Quelques milliers de personnes ont visité Richmond, qui organise un défilé pour célébrer la Saint-Patrick.

Richmond fête en vert

Vêtus de vert, des milliers d’Estriens se sont déplacés vers Richmond, dimanche, pour célébrer la Saint-Patrick et vivre le traditionnel défilé. Si certains ne portaient que des accessoires verts, d’autres ont revêtu leur kilt irlandais... malgré la température ressentie qui atteignait les - 15 degrés.

Patrick Busby et Nathaniel Mickelvey, deux hommes ayant des grands-parents qui ont immigré de l’Irlande, ont décidé de porter ce vêtement peu adapté au climat québécois. « C’est pour ne pas perdre nos valeurs religieuses, dit M. Busby. C’est important pour nous. On fait ça pour le sang irlandais », affirme-t-il, ajoutant que des gens se sont fait prendre en photo avec eux.

« C’est important pour nos racines, continue-t-il. C’est notre passé, ce sont ces gens qui ont construit le pays. Les Irlandais ont été vraiment forts mentalement et physiquement pour avoir passé au travers de la famine, entre autres. Le kilt, ça fait partie de la tradition. C’est important de garder le patrimoine. Nous, on se bat contre la température! On veut montrer qu’on est capable. On s’est lancé le défi. On vient de créer une tradition, on va le faire toutes les années, peu importe la température », exprime M. Busby, qui habite à Drummondville.

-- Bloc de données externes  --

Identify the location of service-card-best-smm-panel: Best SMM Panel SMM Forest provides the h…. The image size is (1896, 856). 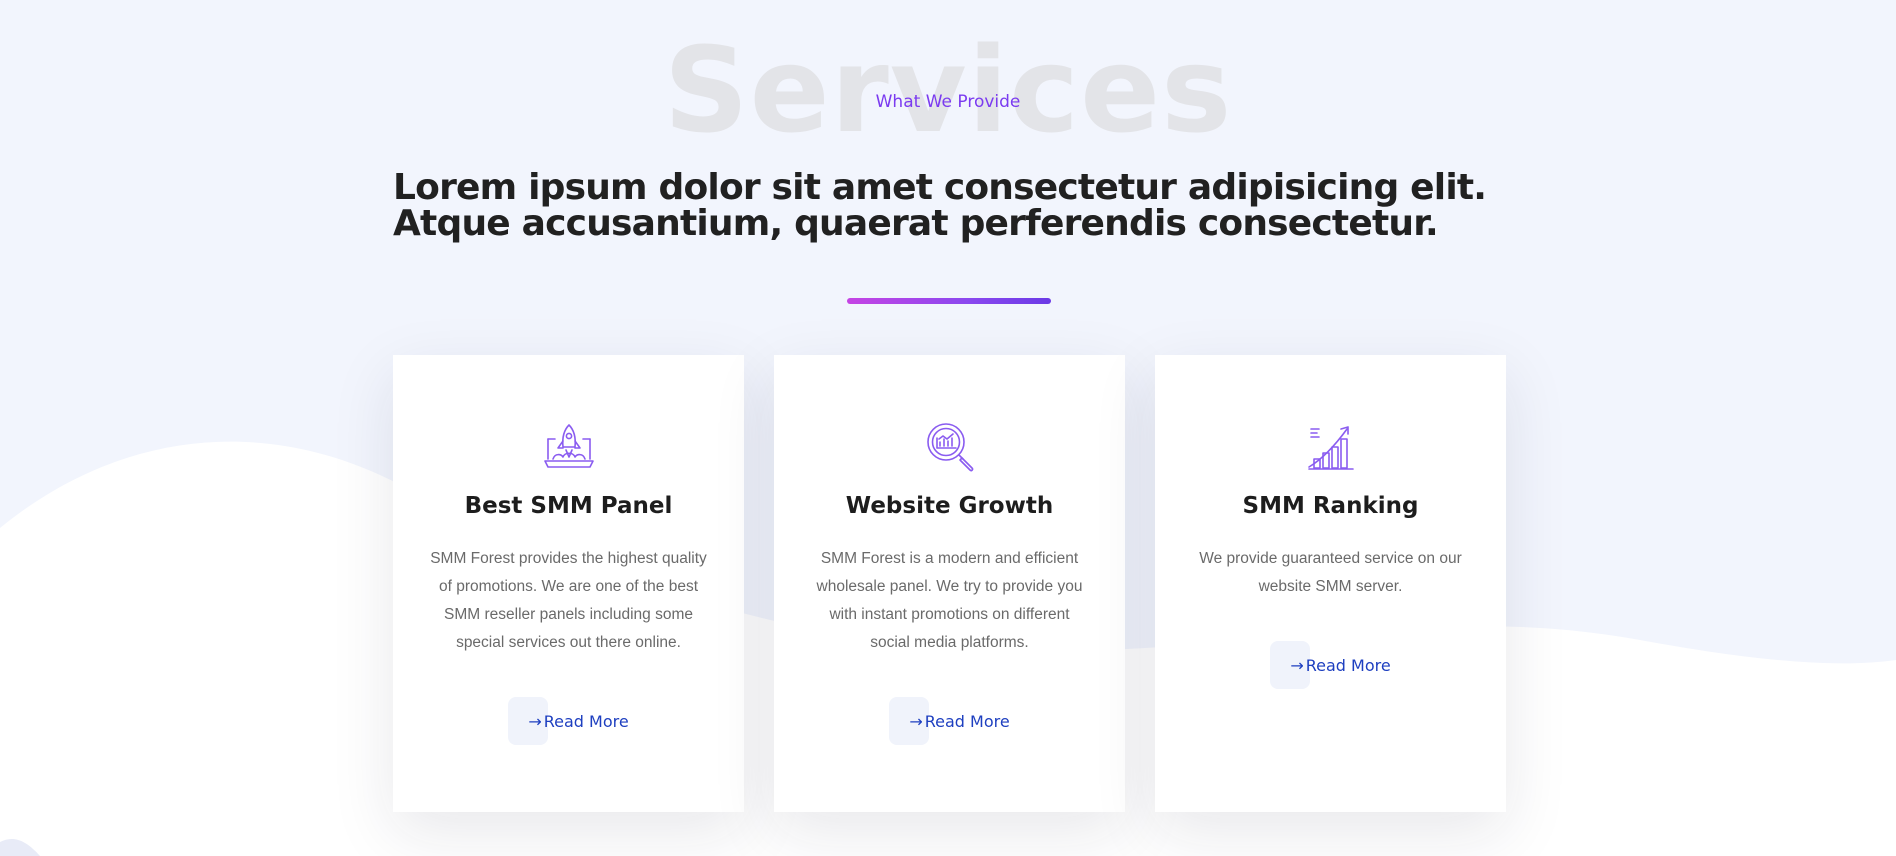
(568, 584).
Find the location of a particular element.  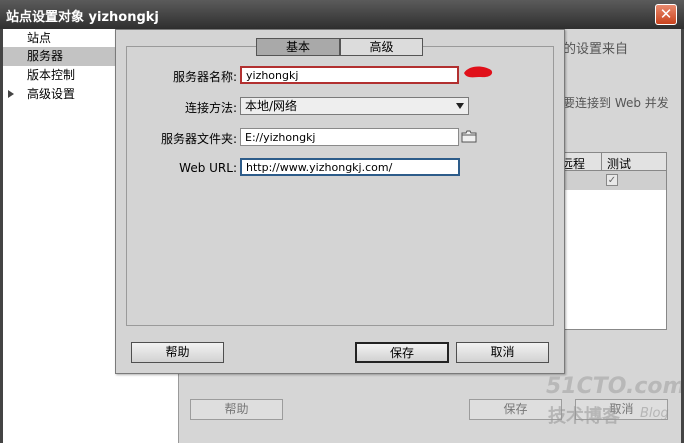

tab-advanced: 高级 is located at coordinates (382, 47).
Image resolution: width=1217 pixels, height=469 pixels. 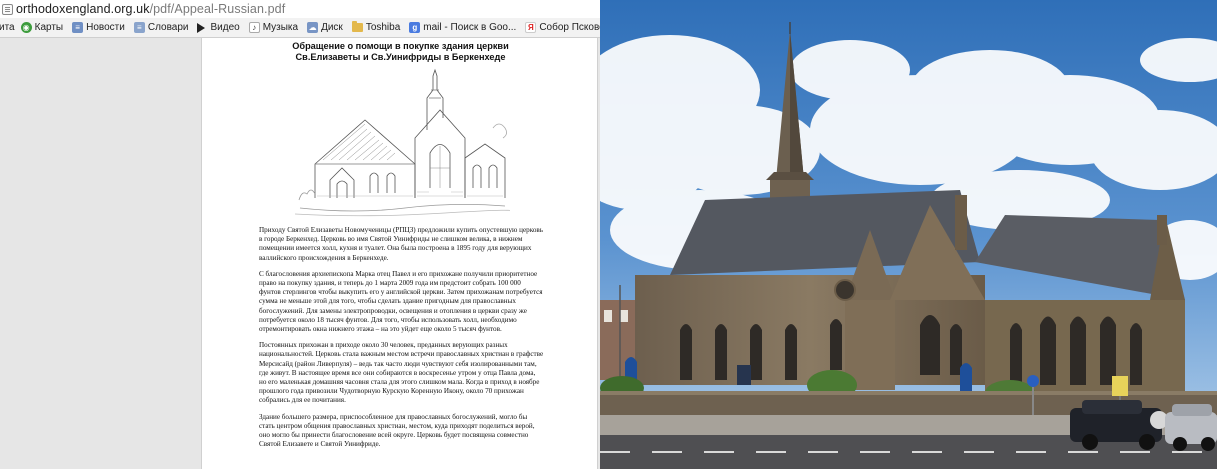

De son côté, la famille Boisjoli se rassemble tous les ans dans les escaliers de l’ancienne Bank of Montreal pour les festivités. « C’est une tradition! On a de lointaines racines irlandaises. C’est une grosse fête. On chante et on danse. Les chevaux, les tracteurs et la fanfare, c’est beau! » mentionne Émilianne, la mère de la famille.

Patrick Busby et Nathaniel Mickelvey ont revêtu leur kilt traditionnel pour fêter la Saint-Patrick.

Fête religieuse

Avec toutes les célébrations, certains oublient que la fête de la Saint-Patrick est chrétienne. Pour le Père George Harkins, qui a également des racines irlandaises, il s’agissait d’une première présence au défilé de Richmond. « J’ai vu les parades de Boston et de New York! Il y a beaucoup d’Irlandais qui se sont établis ici après la famine. »

« Saint Patrick a utilisé le trèfle pour parler de Dieu. Trois personnes dans un seul Dieu. Il parlait du Père, du Fils et du Saint-Esprit », explique-t-il, mentionnant que Saint Patrick était reconnu pour sa grande foi, « solide comme une roche », selon lui. 

Pour George Harkins, l’aspect religieux est important, mais l’aspect festif l’est également. « On mélange l’humain avec ça. Ce matin après la messe, nous avons servi du café irlandais avec de la crème irlandaise! Les Irlandais savent fêter, tout comme les Québécois. Samedi soir, dans la communauté salésienne de Sherbrooke, j’ai aussi servi des cafés irlandais. J’en ferai d’autres ce soir (dimanche) avec mon frère! » résume-t-il, le sourire aux lèvres.